Founded in 2010 by Sujay Santra, an MCA from Institution of Electronics and Telecommunication Engineers (IETE) in Hyderabad, iKure aims to bring affordable medical services to rural and remote areas. It has established Rural Health Centers (RHCs) that are armed with MBBS doctors available seven days throughout the week, pharmacists dispensing only accredited medicines, and health officers recording data for all activity at the centers.
Started in August last year by Saravanan Sundaramoorthy, an executive MBA from Pondicherry University, EdSix provides online and offline educational games which develop cognitive skills, teach real life concepts, and supplement school curriculums. EdSix especially focuses on bottom-of-the-pyramid (BoP) children from semi-urban households and remote schools across India and seeks to offer its products through a multi-language platform that will include Indian regional languages.

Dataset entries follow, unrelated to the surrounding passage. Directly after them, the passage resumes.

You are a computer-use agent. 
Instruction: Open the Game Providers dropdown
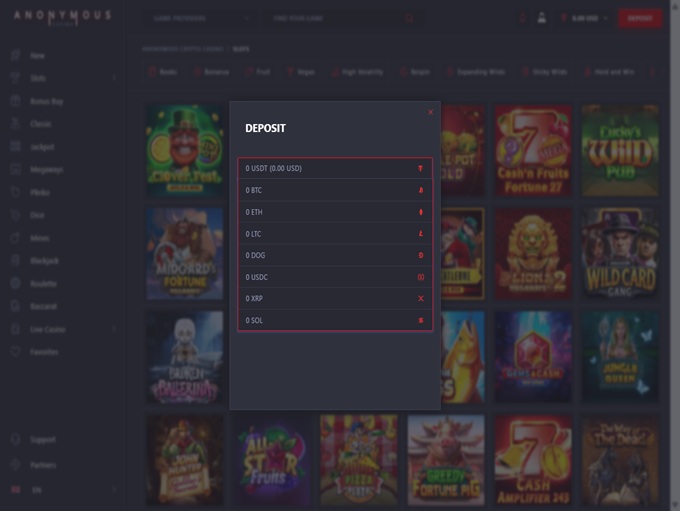198,18
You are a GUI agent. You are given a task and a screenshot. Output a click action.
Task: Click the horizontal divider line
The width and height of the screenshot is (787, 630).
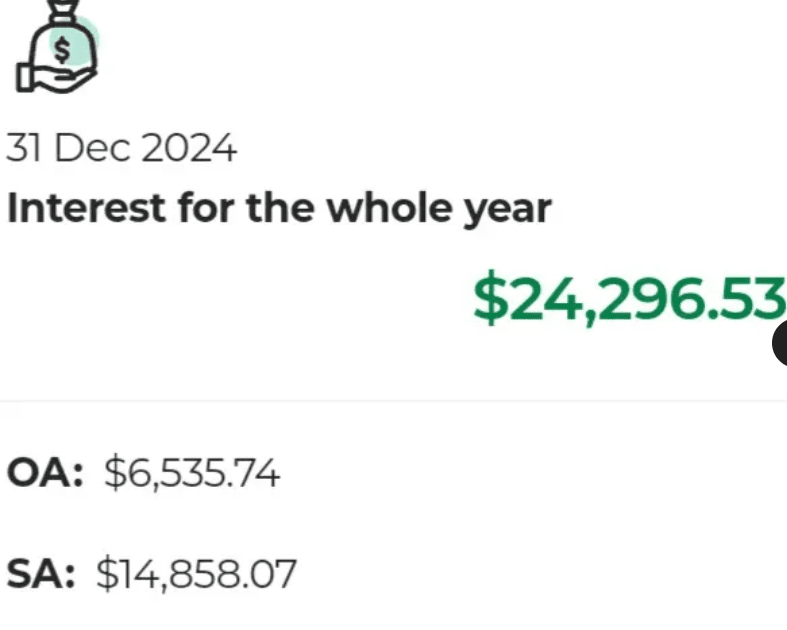coord(394,401)
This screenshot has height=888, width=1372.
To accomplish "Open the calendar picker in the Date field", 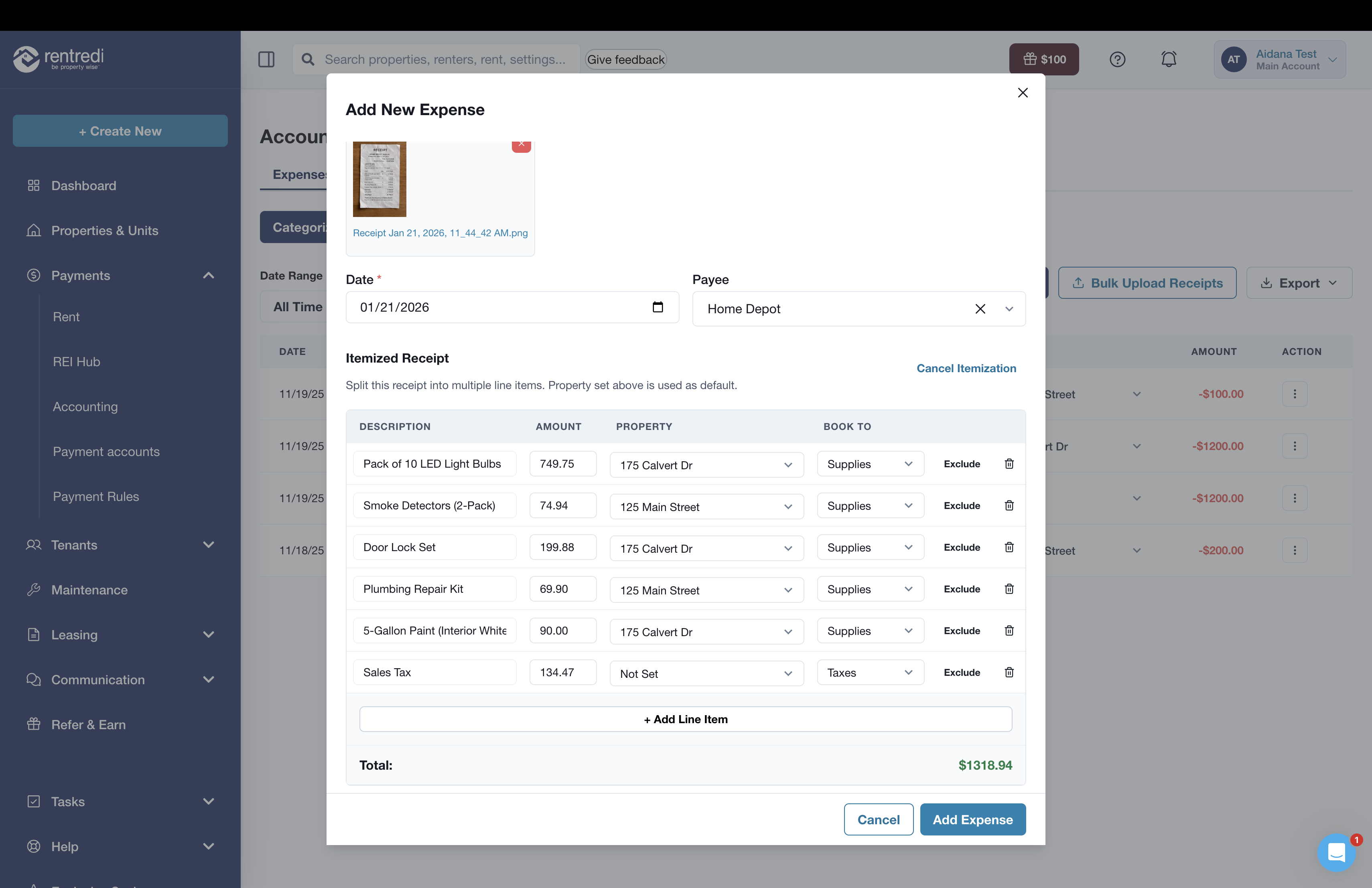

"iKure is solving one of the most important social problems of rural healthcare delivery in India," said Shashank Rastogi, CIIE director of operations. "Cognitive skill development games are gaining acceptance globally and EdSix is a unique company built on extensive research which has the potential to become a significant global player in the market."
Atlanta-based Village Capital uses peer support to enable entrepreneurs to solve problems. Over the past four years, Village Capital's partner programs across the world have recruited over 350 entrepreneurs solving pressing problems in education, health, energy, agriculture and financial inclusion.
In Village Capital's programs, teams help each other with product design, customer development and financial sustainability. At the end of each program, top teams receive seed investment through a democratised model that changes the way innovation happens – entrepreneurs themselves decide who gets funded.